- Battle of Benghazi (2014): Part of the Libyan civil war (2014–2020)
| Date | 16 May – 29 July 2014 (2 months, 1 week and 6 days) |
| Location | Benghazi, Libya |
| Result | The Shura Council of Benghazi Revolutionaries victory Beginning of Second Libyan Civil War; Withdrawal of Libyan National Army from Benghazi; Declaring of Benghazi as an Islamic emirate; Continue clashes between two Belligerents led to Battle of Benina Airport; |

Belligerents
- Libyan National Army: Shura Council of Benghazi Revolutionaries ISIL linked Factions Youth Shura Council Derna; Ansar al sharia brigades; Jund al-Khilafah;

Commanders and leaders
- Gen. Khalifa Haftar (Commander of Operation Dignity) Col. Wanis Abu Khamada (Commander of Libya's Special Forces) Brig. Gen. Saqr Geroushi (Commander of the Libyan Air Force): Mohamed al-Zahawi (Ansar al-Sharia Leader) Wissam Ben Hamid (Libya Shield 1 Commander)

Strength
- 900+ soldiers: 14,000+ rebels

Casualties and losses
- 196–367 killed: Unknown

= Battle of Benghazi (2014) =

Battle of the Second Libyan Civil War

The Battle of Benghazi was a battle of the Second Libyan Civil War. It was fought in May and July 2014 between the Islamic Shura Council of Benghazi Revolutionaries (supported by the LROR and Misrata Brigades) and the Libyan National Army, and some residents which stood with the army in the city. The Shura Council of Benghazi Revolutionaries led by Ansar al-Sharia (Libya) has been designated as a terrorist organization by the United Nations, Turkey, the United Arab Emirates, the United Kingdom and the United States.

==Background==
Hostilities first broke out early in the morning of Friday 16 May 2014 when Gen. Haftar's forces assaulted the bases of certain Benghazi Islamist militia groups, including the one blamed for the 2012 assassination of US ambassador Christopher Stevens. Helicopters, jets and ground forces took part in the assault, killing at least 70, and injuring at least 250. Haftar has vowed to not stop until the extremists groups are purged. Shortly before the assault Haftar reportedly asked a close friend, "Am I committing suicide?"
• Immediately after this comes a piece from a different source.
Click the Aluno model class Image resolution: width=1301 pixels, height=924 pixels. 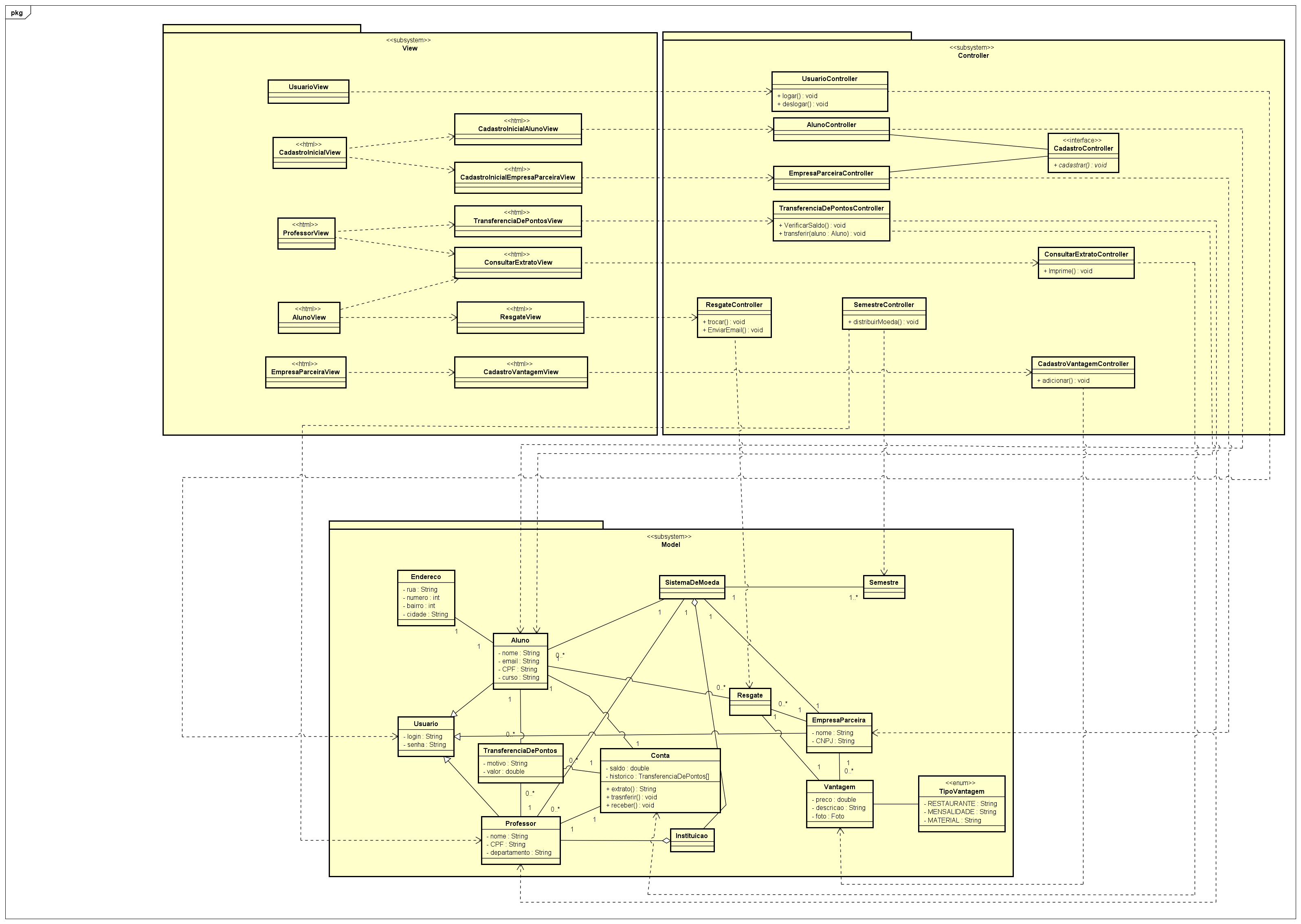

The operation, codenamed "Operation Dignity" by Haftar, began when forces loyal to General Haftar attacked units of the February 17th Martyrs Brigade, the Libya Shield No. 1 Brigade (also known as Deraa No. 1 Brigade), and Ansar al-Sharia. Fighting was largely confined to the south western Benghazi districts of Hawari and Sidi Ferej. In particular the fighting focused on the area between the south-western gate checkpoint and the cement factory; an area controlled by Ansar al-Sharia. As part of the fighting helicopters were seen over Hawari. Fighting was also reported in the port area between marines and the Libya Shield No. 1 (Deraa No. 1) Brigade.

==Result==
On 29 July, Shura Council of Benghazi Revolutionaries including Ansar al-Sharia seized a military base in Benghazi that served as the headquarters of the Saiqa Special Forces Brigade; a unit that supports General Khalifa Haftar. Saiqa Special Forces officer Fadel Al-Hassi claimed that Saiqa abandoned the base, which included both Camp 36 in the Bu Attni district as well as the special forces school, after coming under heavy shelling. The battle for the base involved the use of rockets and warplanes, and resulted in the deaths of at least 30 people. During the fighting a pro-Haftar MiG crashed into waste ground in Kuwaifiya, although the pilot however managed to eject. Operation Dignity Spokesperson Mohamed Hejazi claimed that the aircraft had suffered a technical malfunction, and insisted it had not been shot down. Following the fall of the base, video footage emerged of Mohamed al-Zahawi, the head of Ansar al-Sharia, as well as Wissam Ben Hamid, the leader of Libya Shield 1, standing outside the base. Saiqa initially denied the loss of the base, although Saiqa Commander Wani Bukhamada acknowledged the loss by the afternoon of the 29th. A senior Saiqa official later claimed to the Libya Herald that Saiqa losses in Benghazi between the 21 and 30 July totaled some 63 dead and 200 wounded. Whilst the official was unsure of the number of Islamist dead, he claimed that it was in the dozens. The fighting, having involved indiscriminate shelling and bombing in and around the predominantly residential area of Buatni, also resulted in dozens of civilians being killed in crossfire.

==Aftermath==
Beginning of Battle of Benina Airport.